The convent of St. Catherine Mount Sinai looking towards

convent, St. Catherine, Mount, Sinai, encampment, holy, land, David Roberts,
Saint Catherine’s Monastery on Mount Sinai. February 21st, 1839.


by David Roberts.

In this title, the traditional name of the Mountain is adopted, without deciding the question of reality. The Artist has taken the Sketch about due South of the Convent, looking upon the track which he pursued from the presumed Plain of the Israelite Encampment.

The general aspects of both the Plain and Mountain unquestionably give a strong sense of fitness for that great transaction, of which the direct purpose was to impress a nation of slaves, Egyptian-born, with homage for the God of Nature and of Revelation. The primitive wildness, the abrupt majesty, and the almost inaccessible height of the pinnacles, seem made for the Throne of Him who “maketh the clouds His chariot, and walketh upon the wings of the wind.”

:: GIVEN REQUEST 1 ::
In the passage about the convent of St. Catherine, replace "Convent" with "Monastery" and write out the text starting at "In this title, the" and ending at "the Israelite Encampment.".
:: GIVEN REQUEST 2 ::
Extend the passage about the convent of St. Catherine by writing what comes next after its last sentence.

:: EXTRACTED MATERIAL ::
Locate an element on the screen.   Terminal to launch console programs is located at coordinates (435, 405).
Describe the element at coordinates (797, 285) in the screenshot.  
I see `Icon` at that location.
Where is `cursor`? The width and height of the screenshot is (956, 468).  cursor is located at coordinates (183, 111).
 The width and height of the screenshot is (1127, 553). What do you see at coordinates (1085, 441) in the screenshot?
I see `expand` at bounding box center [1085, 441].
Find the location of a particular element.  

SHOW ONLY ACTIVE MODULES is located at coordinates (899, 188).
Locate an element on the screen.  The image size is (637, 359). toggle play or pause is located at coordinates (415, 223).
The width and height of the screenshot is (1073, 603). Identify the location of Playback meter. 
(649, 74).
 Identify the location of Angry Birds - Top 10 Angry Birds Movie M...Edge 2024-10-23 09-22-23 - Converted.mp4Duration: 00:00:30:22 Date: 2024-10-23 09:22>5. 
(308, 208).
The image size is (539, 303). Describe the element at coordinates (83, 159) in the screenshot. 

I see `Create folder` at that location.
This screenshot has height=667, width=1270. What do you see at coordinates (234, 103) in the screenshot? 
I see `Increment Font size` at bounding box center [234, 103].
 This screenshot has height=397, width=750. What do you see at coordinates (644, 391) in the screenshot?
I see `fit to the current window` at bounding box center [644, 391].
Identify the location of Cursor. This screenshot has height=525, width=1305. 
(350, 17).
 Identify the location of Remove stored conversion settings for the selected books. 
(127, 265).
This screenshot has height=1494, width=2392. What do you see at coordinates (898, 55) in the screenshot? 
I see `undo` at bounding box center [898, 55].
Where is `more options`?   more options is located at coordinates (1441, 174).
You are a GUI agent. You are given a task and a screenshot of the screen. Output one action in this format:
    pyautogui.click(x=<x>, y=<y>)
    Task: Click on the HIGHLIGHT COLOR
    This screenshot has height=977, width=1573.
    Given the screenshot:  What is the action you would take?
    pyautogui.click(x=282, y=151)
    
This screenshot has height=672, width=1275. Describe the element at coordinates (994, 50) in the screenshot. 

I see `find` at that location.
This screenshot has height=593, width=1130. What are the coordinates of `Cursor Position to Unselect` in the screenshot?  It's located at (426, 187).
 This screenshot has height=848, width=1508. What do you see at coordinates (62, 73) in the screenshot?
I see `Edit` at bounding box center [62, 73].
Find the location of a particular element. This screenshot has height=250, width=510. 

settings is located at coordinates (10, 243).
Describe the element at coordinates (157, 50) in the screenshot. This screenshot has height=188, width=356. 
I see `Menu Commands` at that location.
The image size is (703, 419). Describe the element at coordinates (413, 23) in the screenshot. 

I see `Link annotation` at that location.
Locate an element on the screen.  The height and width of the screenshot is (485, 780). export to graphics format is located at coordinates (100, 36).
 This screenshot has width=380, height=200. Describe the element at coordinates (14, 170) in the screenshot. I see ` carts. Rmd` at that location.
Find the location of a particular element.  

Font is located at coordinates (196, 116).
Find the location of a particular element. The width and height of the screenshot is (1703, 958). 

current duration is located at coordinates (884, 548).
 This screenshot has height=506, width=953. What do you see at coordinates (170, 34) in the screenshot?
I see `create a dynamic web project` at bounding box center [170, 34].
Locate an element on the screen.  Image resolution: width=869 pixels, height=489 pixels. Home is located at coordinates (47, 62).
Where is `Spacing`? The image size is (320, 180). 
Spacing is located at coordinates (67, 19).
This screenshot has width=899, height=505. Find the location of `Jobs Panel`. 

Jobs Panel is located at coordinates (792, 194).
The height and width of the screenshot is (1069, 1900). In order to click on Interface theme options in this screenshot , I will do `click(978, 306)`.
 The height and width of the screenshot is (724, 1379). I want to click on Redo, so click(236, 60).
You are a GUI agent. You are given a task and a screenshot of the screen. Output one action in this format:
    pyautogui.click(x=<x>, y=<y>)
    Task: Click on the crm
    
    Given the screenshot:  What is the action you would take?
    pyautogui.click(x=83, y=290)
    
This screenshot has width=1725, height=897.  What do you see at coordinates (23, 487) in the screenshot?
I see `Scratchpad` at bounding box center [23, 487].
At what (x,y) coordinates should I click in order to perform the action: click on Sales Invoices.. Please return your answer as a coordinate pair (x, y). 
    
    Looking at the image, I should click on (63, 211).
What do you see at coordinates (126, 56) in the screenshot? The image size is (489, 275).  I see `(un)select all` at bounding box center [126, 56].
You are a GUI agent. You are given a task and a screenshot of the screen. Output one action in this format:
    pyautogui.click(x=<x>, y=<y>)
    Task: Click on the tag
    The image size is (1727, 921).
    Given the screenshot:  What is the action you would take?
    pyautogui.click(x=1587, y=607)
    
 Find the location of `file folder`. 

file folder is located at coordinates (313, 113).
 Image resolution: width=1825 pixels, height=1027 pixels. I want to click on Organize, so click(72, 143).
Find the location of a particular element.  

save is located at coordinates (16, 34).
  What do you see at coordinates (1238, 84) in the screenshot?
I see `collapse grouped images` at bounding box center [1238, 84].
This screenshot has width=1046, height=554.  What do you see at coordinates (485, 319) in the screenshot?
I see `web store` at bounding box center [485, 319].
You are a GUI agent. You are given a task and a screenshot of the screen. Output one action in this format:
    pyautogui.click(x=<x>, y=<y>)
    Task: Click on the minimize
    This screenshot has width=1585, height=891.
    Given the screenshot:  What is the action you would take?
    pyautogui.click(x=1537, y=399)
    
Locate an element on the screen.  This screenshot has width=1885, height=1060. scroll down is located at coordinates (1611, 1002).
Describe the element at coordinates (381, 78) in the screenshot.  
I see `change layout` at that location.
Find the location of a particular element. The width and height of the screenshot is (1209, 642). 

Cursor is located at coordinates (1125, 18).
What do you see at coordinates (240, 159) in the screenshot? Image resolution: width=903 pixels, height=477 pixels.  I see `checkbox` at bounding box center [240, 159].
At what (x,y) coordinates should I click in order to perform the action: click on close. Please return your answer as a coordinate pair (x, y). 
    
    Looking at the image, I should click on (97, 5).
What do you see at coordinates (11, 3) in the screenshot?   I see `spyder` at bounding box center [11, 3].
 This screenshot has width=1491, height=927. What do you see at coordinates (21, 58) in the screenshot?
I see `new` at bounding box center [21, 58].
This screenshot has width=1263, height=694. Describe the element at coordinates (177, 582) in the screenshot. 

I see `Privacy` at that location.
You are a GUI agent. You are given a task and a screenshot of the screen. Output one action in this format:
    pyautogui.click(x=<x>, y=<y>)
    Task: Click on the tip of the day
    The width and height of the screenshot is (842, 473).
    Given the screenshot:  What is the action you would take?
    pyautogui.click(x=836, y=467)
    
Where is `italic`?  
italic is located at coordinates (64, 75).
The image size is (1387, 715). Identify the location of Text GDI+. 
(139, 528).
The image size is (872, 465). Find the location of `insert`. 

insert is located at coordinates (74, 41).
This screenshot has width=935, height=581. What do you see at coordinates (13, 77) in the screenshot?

:: TASK ANSWER 1 ::
In this title, the traditional name of the Mountain is adopted, without deciding the question of reality. The Artist has taken the Sketch about due South of the Monastery, looking upon the track which he pursued from the presumed Plain of the Israelite Encampment.

:: TASK ANSWER 2 ::
Here, superior as the actual Presence must have been to all Imagination, the traveller can still imagine the “cloud, the lightning, and the trumpet.” The scene amply filled the mind of a Prophet almost a thousand years after.

Habakkuk, in one of the most renowned bursts of Hebrew poetry, thus records the Descent on Sinai: “God came from Teman, and the Holy One from Mount Paran. His brightness was as the light; He had horns coming out of His hand; and there was the hiding of His power. Before Him went the pestilence, and burning coals went forth at His feet. He stood, and measured the earth; He beheld, and drove asunder the nations, and the everlasting mountains were scattered, the perpetual hills did bow; His ways are everlasting.” 1)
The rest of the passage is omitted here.